About time.
In between ads for conservative tea-drinking women and their opposition to equal rights and reruns with edits for a market that doesn't want to hear about the people they still oppress are broadcasts of those who are working to develop policies that enable the resumption of some sense of normal. Which governors are getting which time slots?
Tucked around listicles on crazy parents, silly pets, and foolish mistakes on issues near and dear to the hearts of these proud JBAs (anthropomorphic or anthropogenic climate change?) are articles from those willing to parrot the propaganda of a country that not long ago expelled their colleagues for doing their jobs. (Do I really need to clarify that my use of the phrase "gold star" is a reference to the flag, despite those who would interpret it otherwise? Congratulations on that edit, by the way.)

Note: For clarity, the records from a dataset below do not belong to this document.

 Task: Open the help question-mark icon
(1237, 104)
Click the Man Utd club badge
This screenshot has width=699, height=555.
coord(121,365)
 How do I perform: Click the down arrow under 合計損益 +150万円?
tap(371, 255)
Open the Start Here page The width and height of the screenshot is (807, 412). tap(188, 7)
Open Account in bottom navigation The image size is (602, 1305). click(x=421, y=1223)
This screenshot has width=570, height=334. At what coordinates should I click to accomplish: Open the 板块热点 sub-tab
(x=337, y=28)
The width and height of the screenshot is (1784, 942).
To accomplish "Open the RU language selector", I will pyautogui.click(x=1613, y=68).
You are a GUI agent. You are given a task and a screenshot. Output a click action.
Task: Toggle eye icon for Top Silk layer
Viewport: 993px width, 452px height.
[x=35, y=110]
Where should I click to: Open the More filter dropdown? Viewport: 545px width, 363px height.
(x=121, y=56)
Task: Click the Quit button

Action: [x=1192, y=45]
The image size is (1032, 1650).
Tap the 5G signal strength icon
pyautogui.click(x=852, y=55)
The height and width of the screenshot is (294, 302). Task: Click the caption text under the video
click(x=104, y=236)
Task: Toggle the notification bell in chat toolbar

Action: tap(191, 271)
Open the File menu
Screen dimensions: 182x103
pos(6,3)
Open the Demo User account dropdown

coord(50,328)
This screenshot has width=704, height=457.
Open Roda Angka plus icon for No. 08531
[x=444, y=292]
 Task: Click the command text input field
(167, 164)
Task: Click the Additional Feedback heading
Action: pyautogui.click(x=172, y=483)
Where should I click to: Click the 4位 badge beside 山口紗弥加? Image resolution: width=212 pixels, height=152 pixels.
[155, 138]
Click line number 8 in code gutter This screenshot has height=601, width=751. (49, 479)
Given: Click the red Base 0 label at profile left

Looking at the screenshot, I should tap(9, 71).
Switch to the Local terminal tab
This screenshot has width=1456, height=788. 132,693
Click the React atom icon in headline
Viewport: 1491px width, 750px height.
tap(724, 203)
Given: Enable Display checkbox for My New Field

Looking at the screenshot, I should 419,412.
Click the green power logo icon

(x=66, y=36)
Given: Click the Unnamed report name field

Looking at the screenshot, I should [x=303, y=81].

I will agree that the effort put into politicizing a disease that originated within that country's borders would be better directed elsewhere. After all, there are so many other issues to choose from. (I hope this is a joke, but since funny and insidious can coexist on the same feed, might I suggest that the rumor about 5G causing disease, the rumor that results in sabotage, weakens infrastructure that a competitor already has in development?)
However, no matter what issue comes up, an administration that doesn't even acknowledge the rights of the citizens whose blood and language it shares will not listen to foreigners to whom they have no obligation - it feels that it's reached the point where it can swat away pleas from the lofty outside its borders as easily as it can the more lowly among its own, and the wariness about that government's foreign policy is long overdue.
On a brighter note, if even an apostate can find common ground with an adherent on the issue of a leader's legitimacy, maybe there's some light yet.